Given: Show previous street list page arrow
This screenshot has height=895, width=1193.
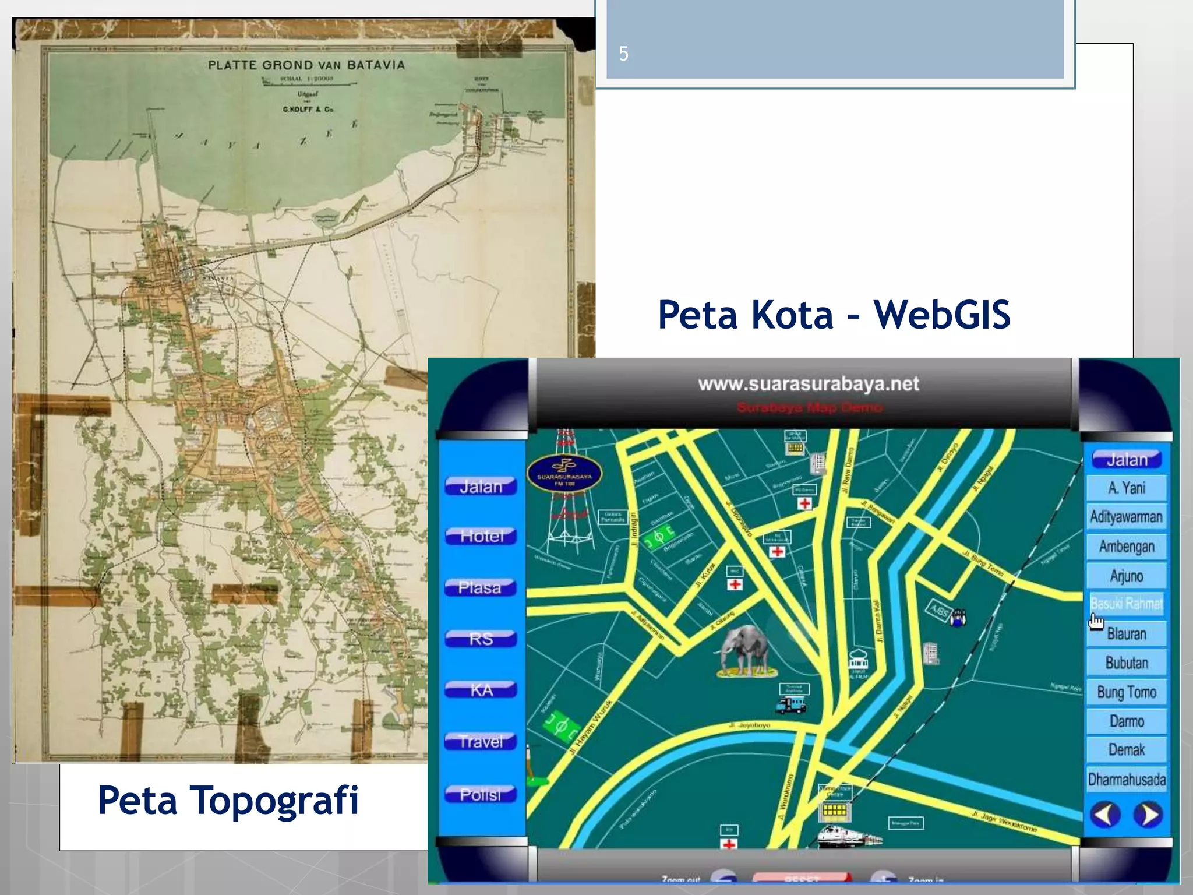Looking at the screenshot, I should [1105, 814].
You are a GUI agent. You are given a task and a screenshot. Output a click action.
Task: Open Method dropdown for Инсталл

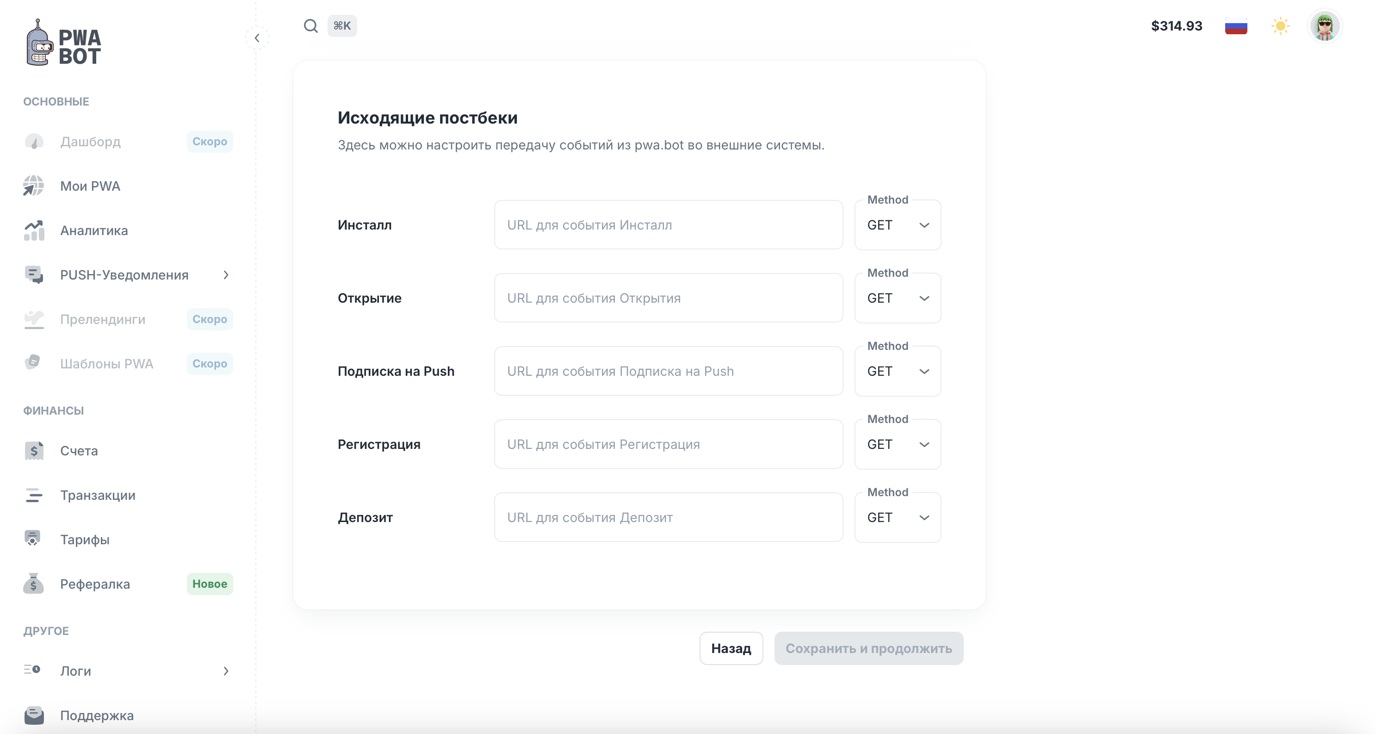click(897, 225)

> WORK TASK
Repeat every record above exactly, but leave out any pictures.

> ANSWER BOX
Given: Show previous street list page arrow
This screenshot has height=895, width=1193.
Looking at the screenshot, I should [1105, 814].
You are a GUI agent. You are given a task and a screenshot. Output a click action.
Task: Open Method dropdown for Инсталл

click(897, 225)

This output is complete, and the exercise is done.